Ihre Aufgabe: Führen Sie den Textauszug über die Buchsuche Google Print im Anschluss an seinen letzten Satz fort.

CES - Google verteidigt die Buchsuche Google Print

CES Larry Page von Google verteidigte erst heute auf der Consumer Electronic Show in Las Vegas die Buchsuche Google Print und hob in einem Gespräch mit Kollegen der Deutschen Presseagentur (dpa) explizit hervor, dass urheberrechtlich geschützte Bücher nur mit Zustimmung der Verlage komplett ins Internet gestellt werden. Nachdem am Prinzip von Google Print - sämtliche Bücher aus europäischen Bibliotheken zu digitalisieren und im Internet zum Abruf bereitzustellen - seitens einiger Regierungen Kritik geübt worden war, bot man Deutschland und Frankreich überraschenderweise eine Zusammenarbeit dazu an. Chef Eric E. Schmidt: "Wir möchten gerne mit Spezialanbietern kooperieren, damit die Anwender den bestmöglichen Zugriff auf die Informationen und Inhalte bekommen."

(Auszüge aus dem Datensatz)
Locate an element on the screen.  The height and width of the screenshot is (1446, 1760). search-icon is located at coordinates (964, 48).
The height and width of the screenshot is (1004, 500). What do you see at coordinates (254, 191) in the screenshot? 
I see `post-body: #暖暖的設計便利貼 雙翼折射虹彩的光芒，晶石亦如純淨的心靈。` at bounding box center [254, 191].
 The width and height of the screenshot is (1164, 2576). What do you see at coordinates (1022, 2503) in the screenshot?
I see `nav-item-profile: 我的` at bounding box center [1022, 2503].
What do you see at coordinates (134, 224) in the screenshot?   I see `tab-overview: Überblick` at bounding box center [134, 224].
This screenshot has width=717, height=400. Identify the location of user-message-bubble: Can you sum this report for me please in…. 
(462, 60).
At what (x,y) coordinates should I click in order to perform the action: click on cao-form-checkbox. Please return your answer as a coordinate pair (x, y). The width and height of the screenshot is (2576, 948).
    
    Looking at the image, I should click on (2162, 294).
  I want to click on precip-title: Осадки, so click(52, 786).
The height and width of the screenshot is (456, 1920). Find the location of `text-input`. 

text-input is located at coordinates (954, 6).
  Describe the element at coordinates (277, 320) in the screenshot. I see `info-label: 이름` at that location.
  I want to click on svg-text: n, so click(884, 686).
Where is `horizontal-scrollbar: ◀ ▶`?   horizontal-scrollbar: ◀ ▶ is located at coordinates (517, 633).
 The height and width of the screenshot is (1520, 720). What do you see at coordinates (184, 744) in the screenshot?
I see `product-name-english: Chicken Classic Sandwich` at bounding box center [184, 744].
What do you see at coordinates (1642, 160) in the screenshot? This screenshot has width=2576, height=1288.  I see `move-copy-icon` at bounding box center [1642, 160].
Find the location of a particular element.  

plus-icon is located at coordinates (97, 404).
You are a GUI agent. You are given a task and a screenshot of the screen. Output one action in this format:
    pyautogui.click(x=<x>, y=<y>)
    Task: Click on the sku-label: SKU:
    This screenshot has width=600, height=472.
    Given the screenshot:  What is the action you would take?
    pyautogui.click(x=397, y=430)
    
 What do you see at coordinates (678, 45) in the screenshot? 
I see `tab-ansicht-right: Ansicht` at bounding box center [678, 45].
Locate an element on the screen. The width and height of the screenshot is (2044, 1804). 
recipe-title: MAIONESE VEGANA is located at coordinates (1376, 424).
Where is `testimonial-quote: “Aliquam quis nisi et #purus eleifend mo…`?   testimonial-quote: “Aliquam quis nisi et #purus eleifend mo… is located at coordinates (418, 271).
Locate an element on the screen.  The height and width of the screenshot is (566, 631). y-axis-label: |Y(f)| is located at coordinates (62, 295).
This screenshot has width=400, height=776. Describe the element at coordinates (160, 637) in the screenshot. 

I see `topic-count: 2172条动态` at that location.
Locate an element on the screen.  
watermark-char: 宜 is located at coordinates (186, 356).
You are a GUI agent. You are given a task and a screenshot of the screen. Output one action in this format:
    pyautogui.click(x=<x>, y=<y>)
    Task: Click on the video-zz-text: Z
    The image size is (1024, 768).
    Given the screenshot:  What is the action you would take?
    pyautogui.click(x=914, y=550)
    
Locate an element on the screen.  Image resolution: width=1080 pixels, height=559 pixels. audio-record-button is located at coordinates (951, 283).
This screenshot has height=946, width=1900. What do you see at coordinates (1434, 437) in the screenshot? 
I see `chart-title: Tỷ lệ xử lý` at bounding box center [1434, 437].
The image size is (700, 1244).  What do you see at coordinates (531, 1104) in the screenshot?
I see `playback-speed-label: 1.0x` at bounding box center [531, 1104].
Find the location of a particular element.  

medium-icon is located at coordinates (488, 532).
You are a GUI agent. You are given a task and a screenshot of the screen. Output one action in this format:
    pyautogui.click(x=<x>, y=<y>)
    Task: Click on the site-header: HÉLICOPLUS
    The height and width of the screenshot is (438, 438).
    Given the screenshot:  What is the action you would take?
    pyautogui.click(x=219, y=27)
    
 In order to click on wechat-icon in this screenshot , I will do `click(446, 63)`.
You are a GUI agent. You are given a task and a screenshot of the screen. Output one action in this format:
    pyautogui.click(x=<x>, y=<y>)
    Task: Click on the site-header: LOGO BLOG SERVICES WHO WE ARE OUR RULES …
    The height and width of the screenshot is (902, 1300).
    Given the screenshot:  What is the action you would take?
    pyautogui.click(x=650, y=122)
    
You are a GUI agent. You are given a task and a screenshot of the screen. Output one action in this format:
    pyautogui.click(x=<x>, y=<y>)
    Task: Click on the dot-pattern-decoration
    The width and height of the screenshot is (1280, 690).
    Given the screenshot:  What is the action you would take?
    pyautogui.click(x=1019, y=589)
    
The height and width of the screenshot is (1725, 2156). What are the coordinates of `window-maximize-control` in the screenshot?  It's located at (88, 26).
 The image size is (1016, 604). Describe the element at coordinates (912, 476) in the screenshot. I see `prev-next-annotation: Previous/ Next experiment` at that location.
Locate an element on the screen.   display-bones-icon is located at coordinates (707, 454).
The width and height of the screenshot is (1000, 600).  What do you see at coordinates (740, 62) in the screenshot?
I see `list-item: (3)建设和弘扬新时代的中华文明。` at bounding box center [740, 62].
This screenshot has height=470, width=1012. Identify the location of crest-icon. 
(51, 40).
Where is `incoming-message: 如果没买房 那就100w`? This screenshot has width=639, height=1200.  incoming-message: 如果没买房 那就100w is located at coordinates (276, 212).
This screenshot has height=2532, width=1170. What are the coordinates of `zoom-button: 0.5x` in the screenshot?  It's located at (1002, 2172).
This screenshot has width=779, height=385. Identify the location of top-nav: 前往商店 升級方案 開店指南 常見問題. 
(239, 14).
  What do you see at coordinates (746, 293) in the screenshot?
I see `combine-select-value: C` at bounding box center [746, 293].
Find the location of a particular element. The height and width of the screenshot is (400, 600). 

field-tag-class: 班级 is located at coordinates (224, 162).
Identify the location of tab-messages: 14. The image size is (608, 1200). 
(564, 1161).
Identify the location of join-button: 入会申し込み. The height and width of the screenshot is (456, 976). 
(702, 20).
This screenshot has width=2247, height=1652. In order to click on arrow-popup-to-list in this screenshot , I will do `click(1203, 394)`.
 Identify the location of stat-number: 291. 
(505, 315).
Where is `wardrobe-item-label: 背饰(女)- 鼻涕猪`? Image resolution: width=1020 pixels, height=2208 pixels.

Antwortbereich:
Bereits im Frühling vergangenen Jahres beschloss der deutsch-französische Ministerrat, eine eigene Internetsuchmaschine namens Quaero ins Leben zu rufen, um die monopolartige Stellung Google in Europa zu vermindern. Larry Page und Eric E. Schmidt dagegen erwähnten, dass eine europäische Suchmaschine, wie es Quareo ist, nicht unbedingt in Konkurrenz mit Google stehen muss.